Пират отпрыгнул в сторону, и я увидел небольшой бачок, в котором хранят перетопленное свиное сало. В глубине окопа я разглядел чуть присыпанный свежей землей копченый окорок, куриные и гусиные перья и головы, обглоданные бараньи и говяжьи кости. Так вот где харчуется Пират!
– Послушай, дорогой, осе понятно. Но объясни мне, как же ты смог прикатить бачок с топленым салом? И у кого ты позаимствовал его? Постой, постой! Да никак это гусариковский запас? То-то он на днях бесновался. Даже милицию вызывал. Нехорошо, милый. Ведь он до сих пор убежден, что это дело рук, а не лап…
Пират стоял невдалеке и внимательно слушал. .Он показался мне сатиром: решительный, спокойный, с ощетинившееся на загривке шерстью, стоял, прочно расставив кривые лапы, и поглядывал на меня с презрительной усмешкой. Усмешка ли? Вряд ли это был обычный боевой оскал. Пес не визжал, не выл, не лаял. Он стоял – неподвижен, неукротим и презрителен. Вот так же он стоял, когда Гусариков впервые заявился к нам во двор с догом Леопольдом. Тот дурашливо осклабился, увидев Пирата. Гусариков тут же решил продемонстрировать боевую мощь своего «зашшитника». – Взять его, Леопольд!
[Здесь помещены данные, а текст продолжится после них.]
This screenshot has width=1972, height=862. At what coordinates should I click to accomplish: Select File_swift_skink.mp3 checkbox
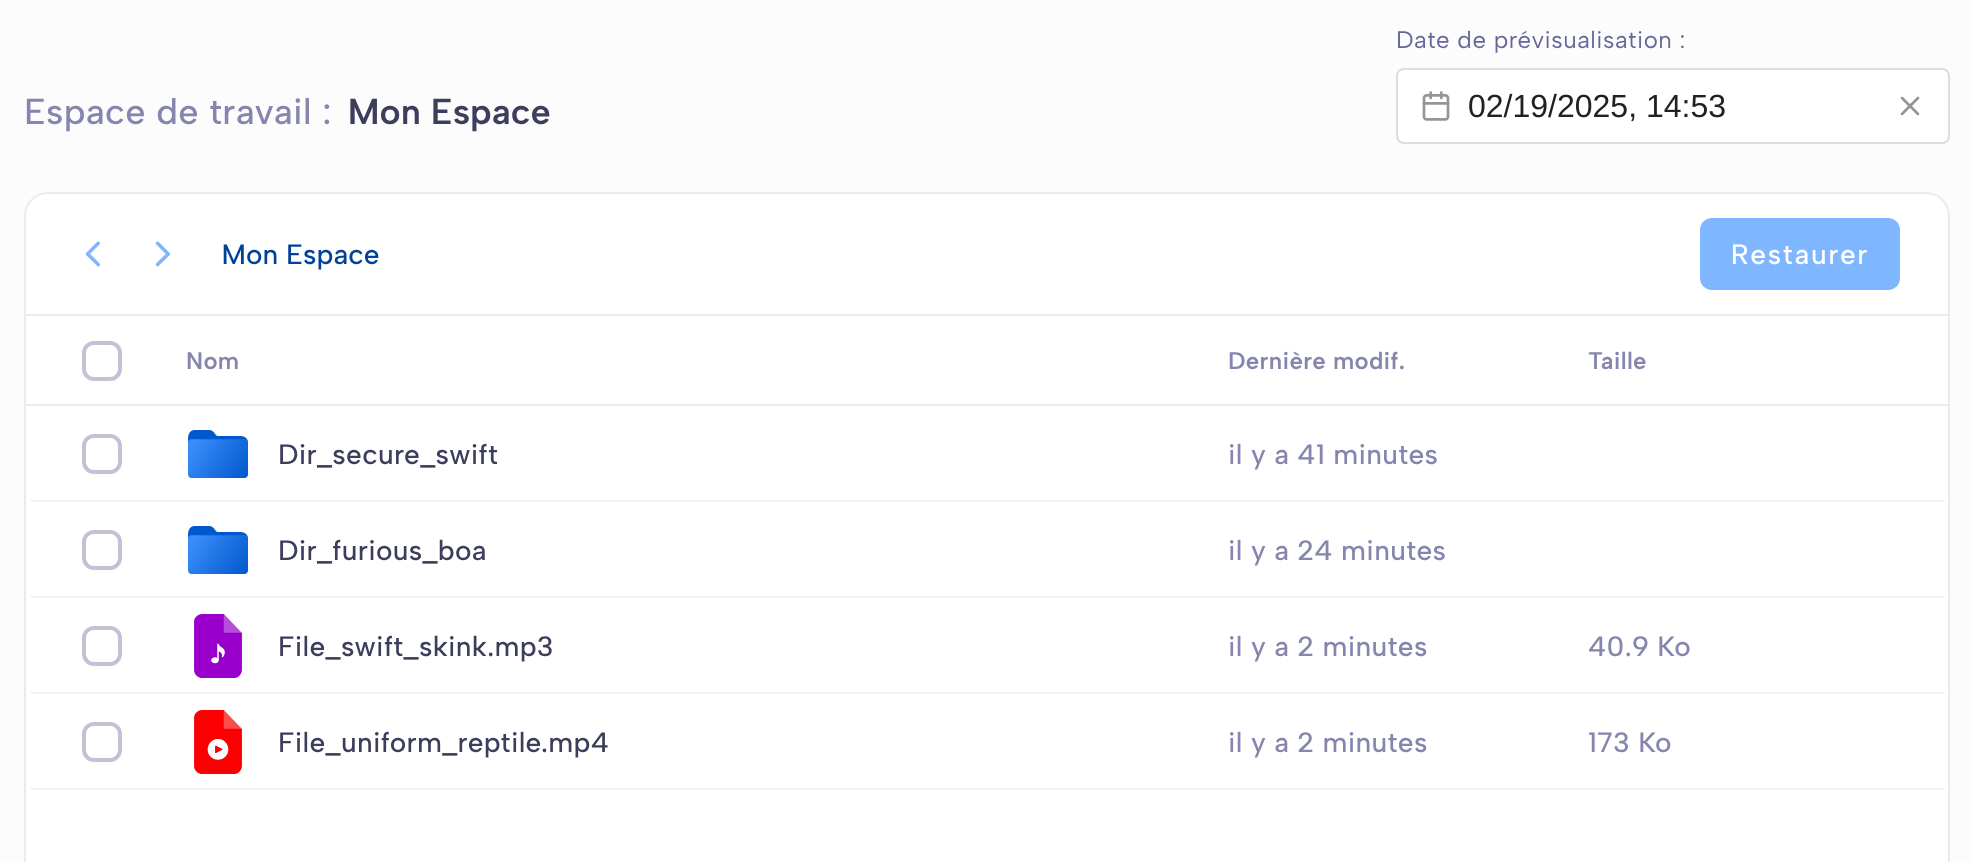(x=102, y=646)
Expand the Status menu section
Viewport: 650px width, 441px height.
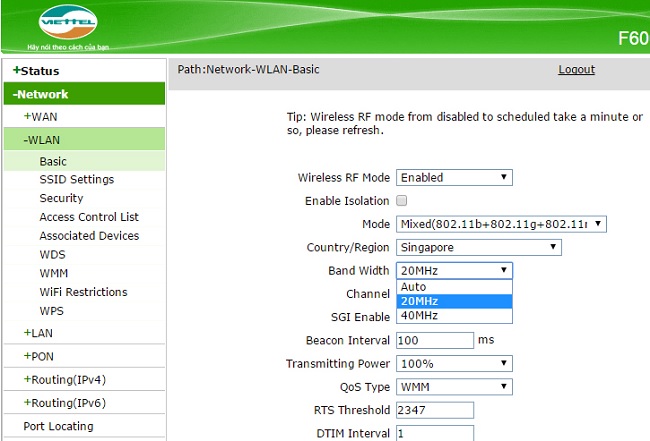[36, 71]
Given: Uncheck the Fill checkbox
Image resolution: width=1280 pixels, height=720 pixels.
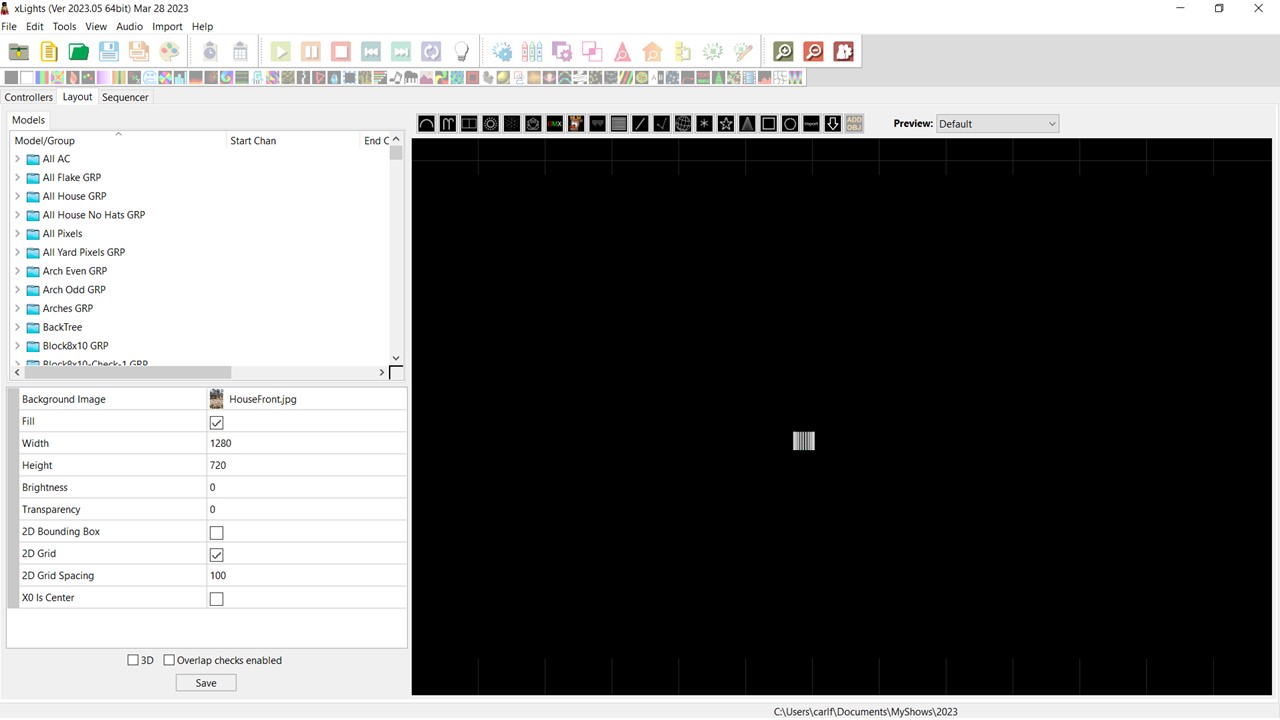Looking at the screenshot, I should tap(216, 421).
Леопольд хмыкнул и в раскорячку пошел на дворнягу. Пират презрительно окинул взглядом верзилу, но с места не сдвинулся. Тому пришлось опустить морду чуть ли не до земли – так мал был его противник. Дог рявкнул оглушительным басом и растянулся, засучив долгими ногами по земле. Никто толком и не разобрал, что произошло. Никто и не заметил, как Пират молча, молниеносно клацнул челюстями и тут же брезгливо отвернулся от поверженного противника.
Павлик с жалобным стоном бросился к породистому «зашшитнику», опустился на корточки перед ним и запричитал.
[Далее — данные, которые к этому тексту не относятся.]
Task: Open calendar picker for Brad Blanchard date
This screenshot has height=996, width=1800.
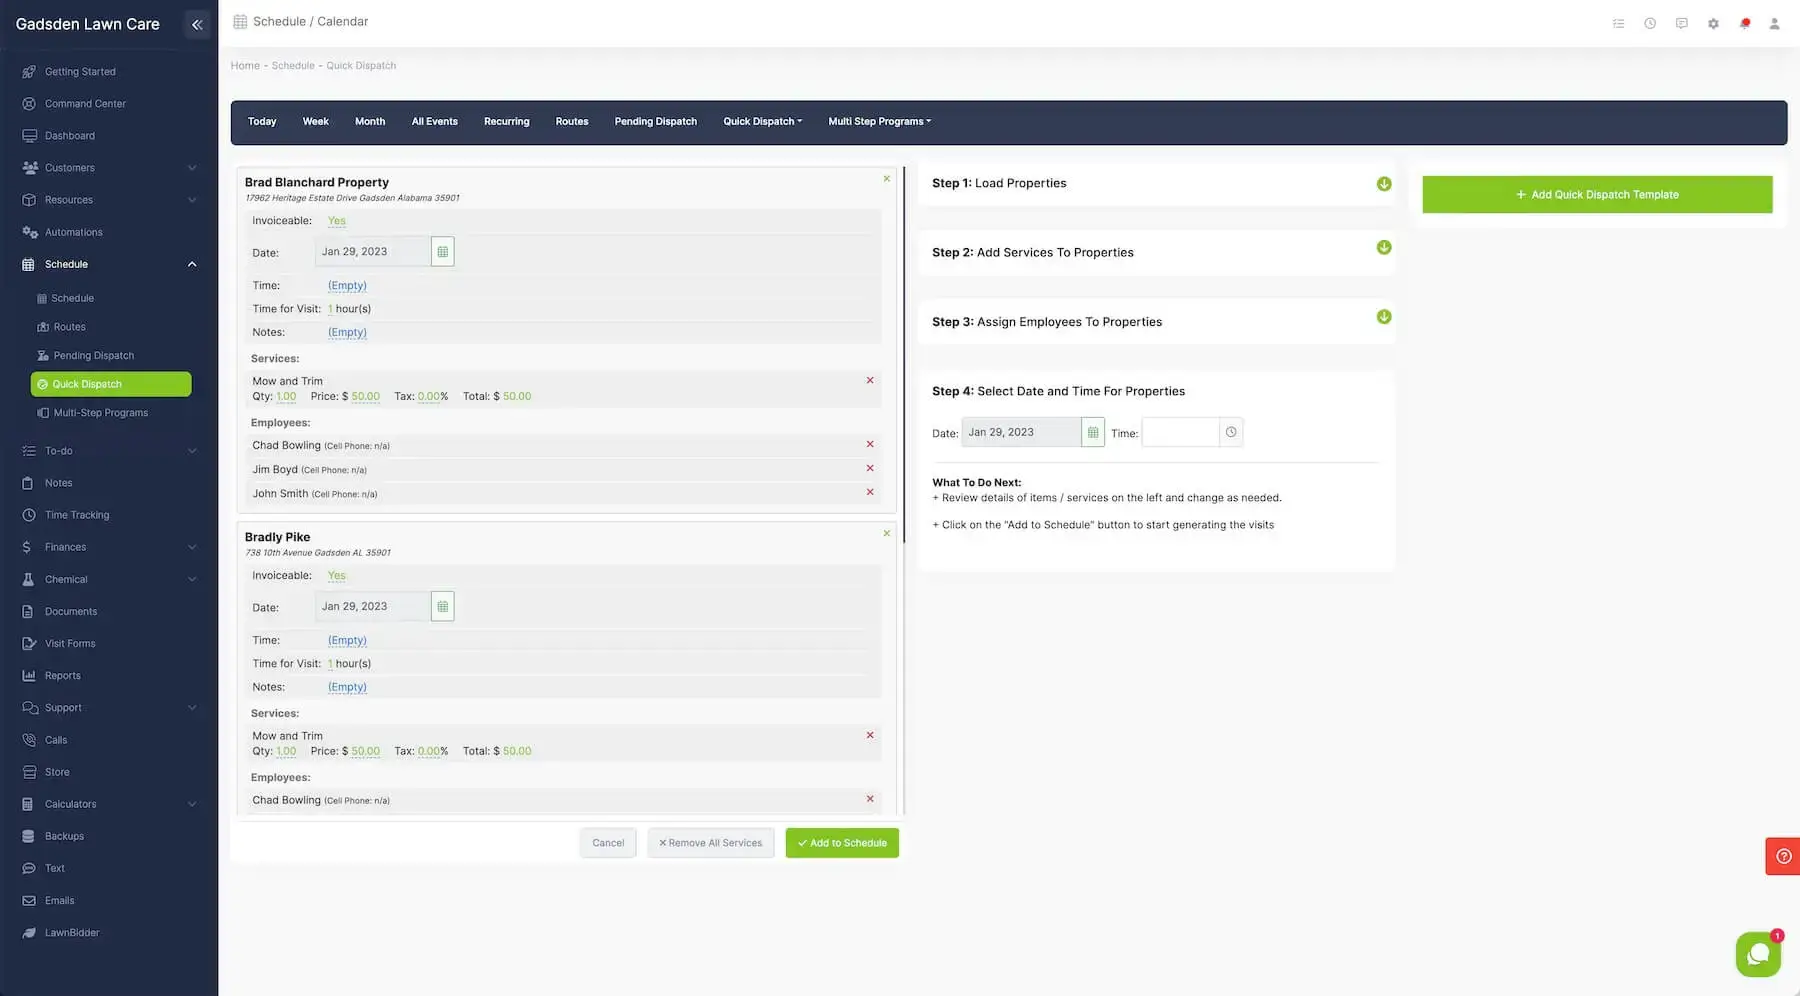Action: [x=442, y=252]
Понять его горе не составляло труда. За вырученные от загнанной дворнягами коровы Гусариков приобрел дога с убедительной родословной. Леопольд был куплен с явной целью навести страху на дворняг.
И вот ценный пес бился и скулил посреди двора, а виновник этого презрительно поглядывал на поднявшуюся суматоху. Гусариков замахнулся было на него подвернувшимся под руку поленом, но тут же отбросил в сторону орудие возмездия и попятился назад.
– У-у, дьявол, – процедил он сквозь зубы.
У Леопольда длинной струей текла из носа кровь. С трудом оторвав «зашшитника» от земли, покачиваясь от тяжести, Гусариков заковылял со двора.
Как там лечил хозяин Леопольда, не знаю, но все же вылечил. Да с тех пор Леопольда словно подменили – ни побоями, ни лаской, ни усиленной голодовкой хозяин не смог добиться от него желаемого. Лишь аристократ увидит дворнягу, так всю спесь с него как рукой снимает. Он становится противно-заискивающим, предупредительным, только что не прислуживает и не твердит по-лакейски: «Чего-с? Что прикажете-с? Слушаюсь!..»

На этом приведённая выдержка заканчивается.